Stabilization of a brain-computer interface via the alignment of low-dimensional spaces of neural activity published in Nature Biomedical Engineering

Our new paper “Stabilization of a brain–computer interface via the alignment of low-dimensional spaces of neural activity” was published today in Nature Biomedical Engineering. In it, we present a stabilized brain-computer interface (BCI) system that addresses the problem of neural recording instabilities. These instabilities, if left unchecked, can quickly lead BCIs to become uncontrollable.

To address this problem, we developed a manifold-based stabilizer that extracts a stable representation of neural activity from neural recordings where instabilities may be present.
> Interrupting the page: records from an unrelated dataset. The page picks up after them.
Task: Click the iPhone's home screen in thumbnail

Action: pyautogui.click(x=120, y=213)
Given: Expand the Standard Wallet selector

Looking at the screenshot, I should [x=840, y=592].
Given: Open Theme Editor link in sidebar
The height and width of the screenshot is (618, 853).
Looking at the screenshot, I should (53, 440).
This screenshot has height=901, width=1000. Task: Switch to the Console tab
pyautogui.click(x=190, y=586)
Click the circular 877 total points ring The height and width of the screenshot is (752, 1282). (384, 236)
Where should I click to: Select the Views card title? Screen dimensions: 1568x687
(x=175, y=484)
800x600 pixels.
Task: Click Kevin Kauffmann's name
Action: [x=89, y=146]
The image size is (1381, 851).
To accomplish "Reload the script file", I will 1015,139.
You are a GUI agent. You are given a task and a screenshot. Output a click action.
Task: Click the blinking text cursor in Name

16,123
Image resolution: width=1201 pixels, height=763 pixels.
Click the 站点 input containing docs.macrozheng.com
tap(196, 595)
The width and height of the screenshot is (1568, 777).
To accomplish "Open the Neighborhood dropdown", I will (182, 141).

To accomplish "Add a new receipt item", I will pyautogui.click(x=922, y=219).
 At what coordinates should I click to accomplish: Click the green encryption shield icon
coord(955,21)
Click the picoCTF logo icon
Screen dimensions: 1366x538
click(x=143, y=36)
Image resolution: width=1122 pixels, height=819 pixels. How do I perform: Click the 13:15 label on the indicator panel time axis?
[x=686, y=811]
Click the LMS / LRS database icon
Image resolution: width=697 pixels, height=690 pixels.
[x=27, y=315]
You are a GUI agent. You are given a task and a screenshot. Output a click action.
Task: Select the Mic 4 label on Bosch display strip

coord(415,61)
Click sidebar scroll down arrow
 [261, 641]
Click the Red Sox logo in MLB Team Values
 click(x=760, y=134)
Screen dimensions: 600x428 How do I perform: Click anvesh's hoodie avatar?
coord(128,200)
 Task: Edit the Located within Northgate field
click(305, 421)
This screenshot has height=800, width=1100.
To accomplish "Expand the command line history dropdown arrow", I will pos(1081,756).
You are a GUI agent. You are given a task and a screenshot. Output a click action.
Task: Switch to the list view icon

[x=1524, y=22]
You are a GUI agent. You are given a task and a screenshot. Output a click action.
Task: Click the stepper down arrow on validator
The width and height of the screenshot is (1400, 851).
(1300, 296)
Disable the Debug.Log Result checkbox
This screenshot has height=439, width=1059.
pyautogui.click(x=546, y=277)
To do this, our technique leverages the concept of a “neural manifold”: a low-dimensional space that captures specific correlation patterns across neurons. By aligning estimates of the neural manifold made at different points in time, we can stabilize the inputs to the BCI system, thus allowing control to proceed unimpeded. We hope that this work will help to improve the clinical viability of BCIs.

This work was the result of a collaboration between researchers at Carnegie Mellon University and the University of Pittsburgh, including myself, William Bishop, Emily Oby, Elizabeth Tyler-Kabara, MD, PhD, Steven Chase, Aaron Batista, and Byron Yu.